If you cook a lot of meat in any season, you may already know that brining—the practice of steeping a protein in salted water for a period of time before cooking—is the best way of ensuring that those cuts prone to drying out (like chicken breasts; pork chops, ribs, or tenderloins; or turkey legs) instead stay moist and flavorful. If you’re not familiar, Food52 has a great explainer on the science, but the gist of what’s happening is that, while your meat sits in the solution (which can also include sugar and spices), the tissue absorbs water and salt, resulting in a superior texture and taste once it hits the heat.

The trouble with brining the traditional way is that it’s an extra step that’s easy to forget; depending on the size of your protein, you need to do it a few hours ahead up to overnight (hello, Thanksgiving turkey!). And if you do manage to think about it, the rigamarole of mixing up the brine itself—how many tablespoons of salt per cup of water, again? Oh no, my brown sugar is bricked!—can be just annoying enough to keep you from bothering.

This is where the pickles come in—or more accurately, their brine. Look in your fridge, just as I did one fateful afternoon. You almost certainly have a jar of pickles, either the standard cucumber sort or more adventurous preparations, and I bet it’s almost empty … of the pickles anyway. But aha, that juice! There’s so much of it just sitting there! It turns out that the pickling liquid that you were soon going to pour down the drain before chucking the jar in the recycling bin is a perfect brine for meat—inherently salty and a little sweet, probably with some garlic or other interesting spice components as well. And all you have to do is transfer it with your protein to a freezer bag or bowl (through a strainer, ideally, to remove any flotsam), and let physics do its thing. And hey, if you have to munch on a few cukes to finish out the jar, there’s your appetizer!

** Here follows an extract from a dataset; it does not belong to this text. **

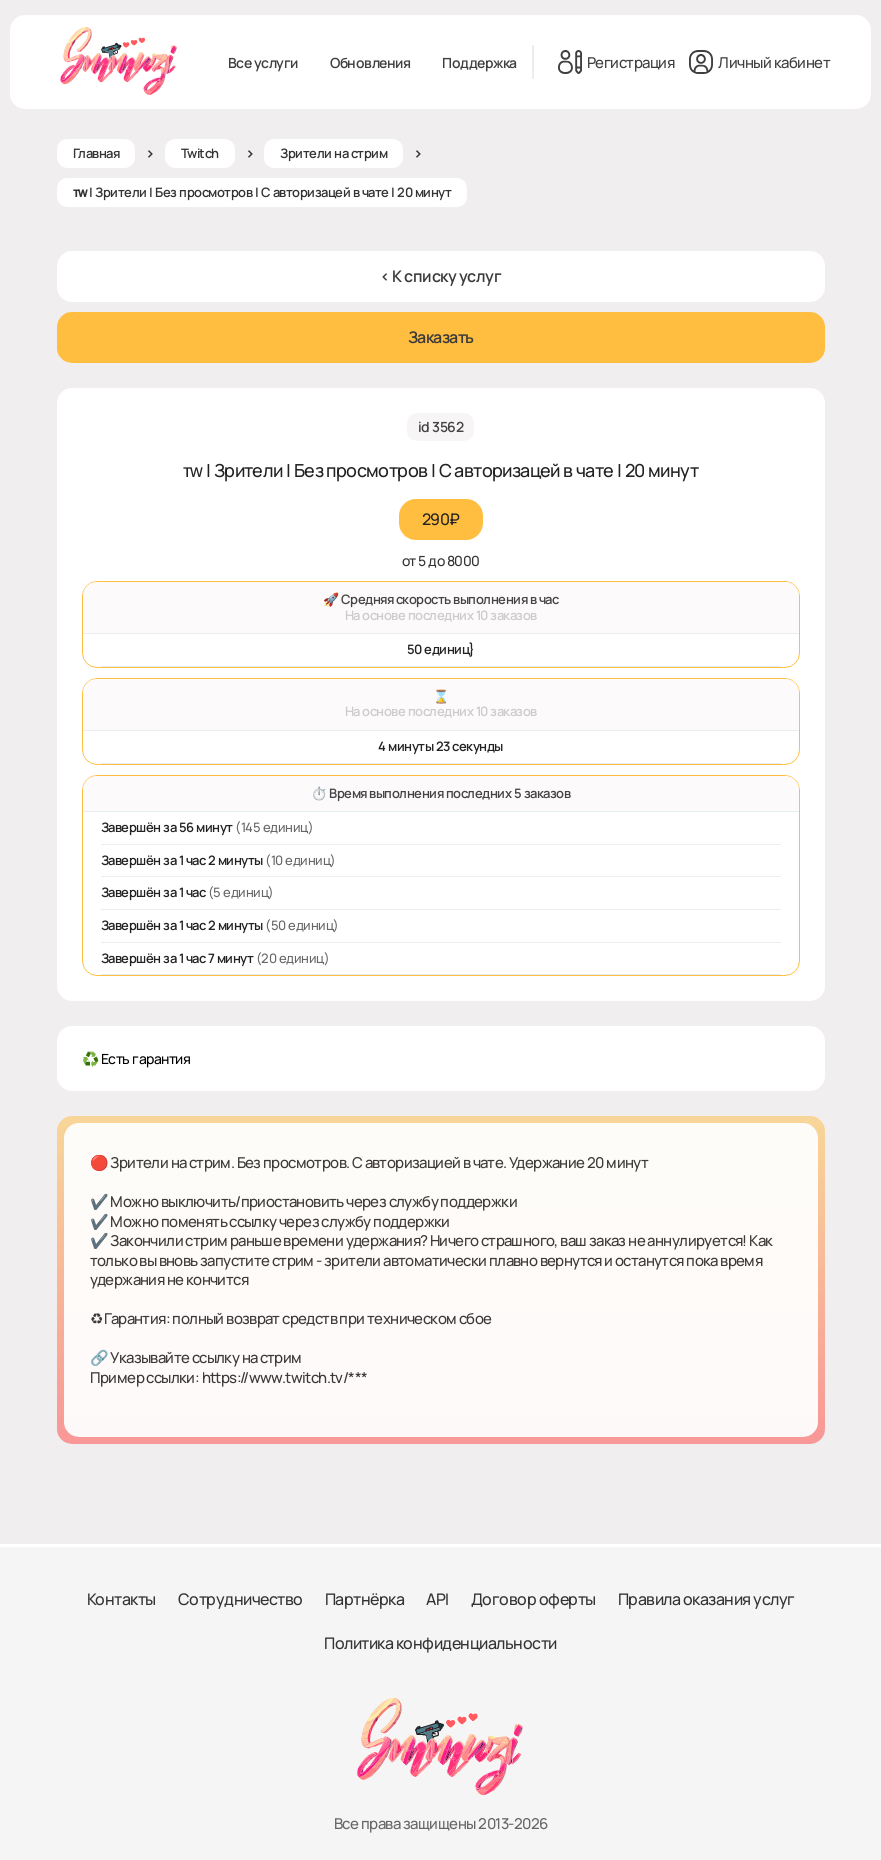 The height and width of the screenshot is (1860, 881). Describe the element at coordinates (437, 1599) in the screenshot. I see `API` at that location.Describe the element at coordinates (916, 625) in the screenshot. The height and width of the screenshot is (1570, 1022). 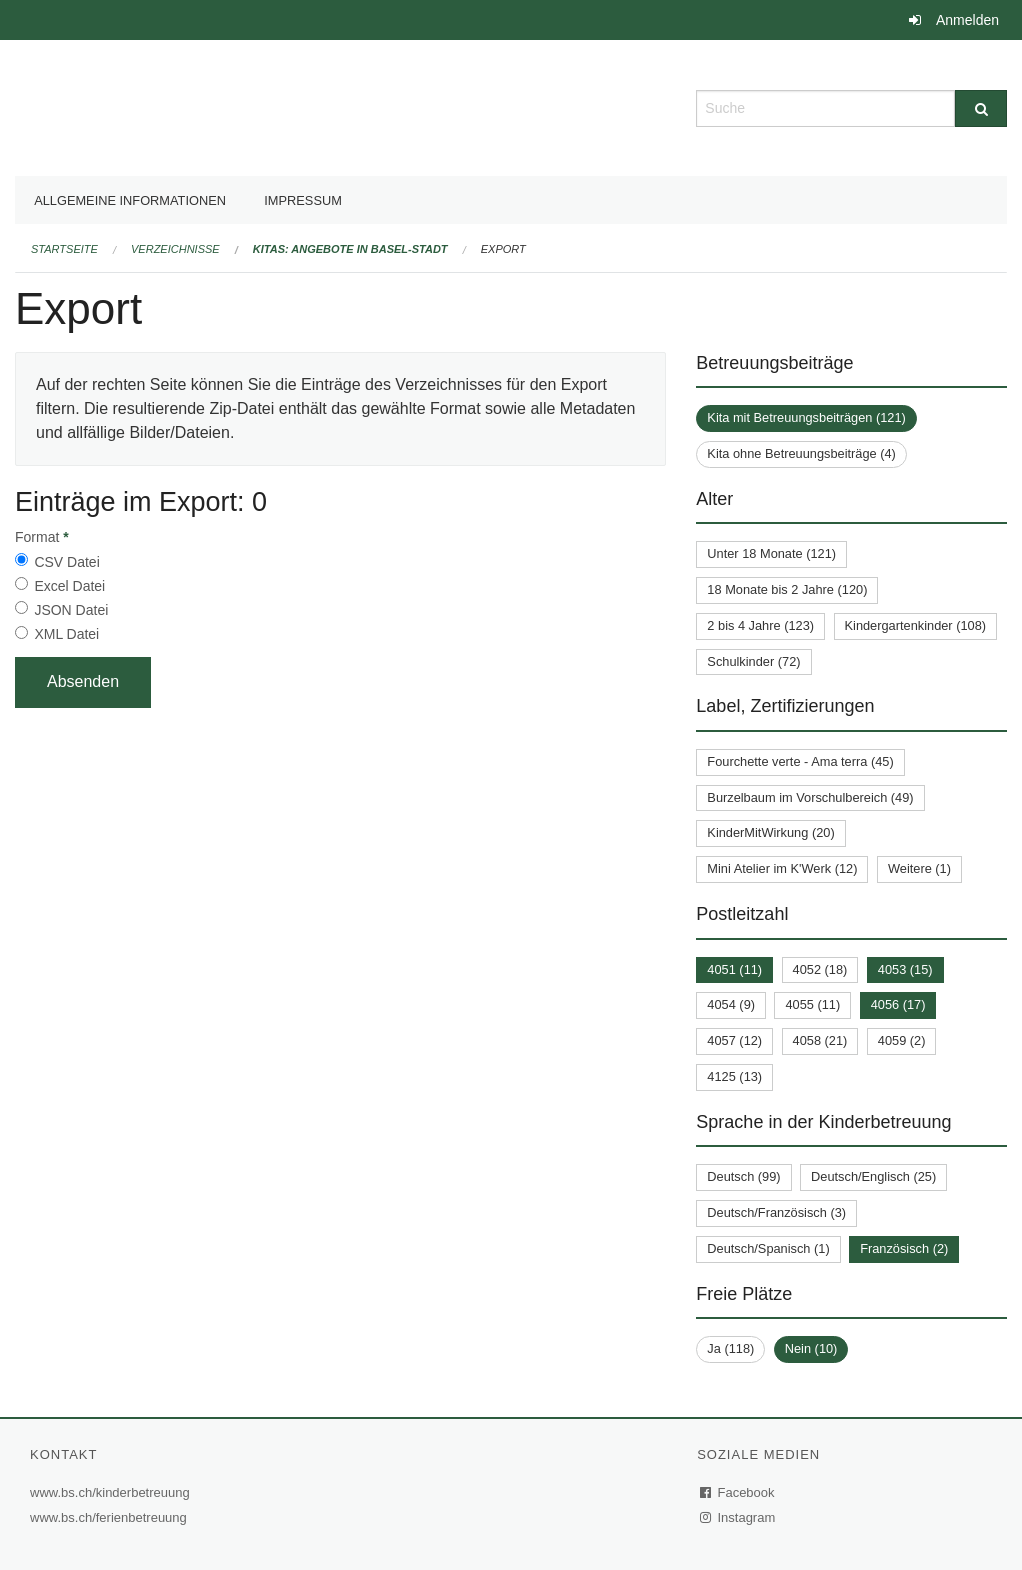
I see `Kindergartenkinder (108)` at that location.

Now, before you say, “Ew, I don’t want my pork chop to taste like pickles” and disappear me, along with this tab, into oblivion, know this: It will not! The surprising and, dare I say, magical thing about this technique is that you get all the benefits of a traditional brine without any overt pickled flavor—maybe a little extra savory funkiness in the background, but nothing approaching “pickled pork.” I’m confident on this point, because I’ve pickle-brined drawing on all manner of sources, from regular pickles and giardiniera, to banana peppers, cocktail onions, and even kimchi, often mixing two or three together like a salt-crazed mad scientist. If the concoction I’m using is extremely piquant, I might thin it a bit with water; conversely, if it could use a little salt, I add a pinch or two, or plan to sprinkle a bit on the paper towel–dried meat before cooking. But in any case, I’m telling you, I have never found the results anything but delicious.

So, if you’re thinking about firing up the grill tonight, but you have neglected your brine, don’t frown! Check the fridge and see what pickly things you have to work with. A paragon of resourcefulness and thrift, you are just hours away from that first, now far tastier, bite—a mouthful that’s sure to turn that pucker into a smile.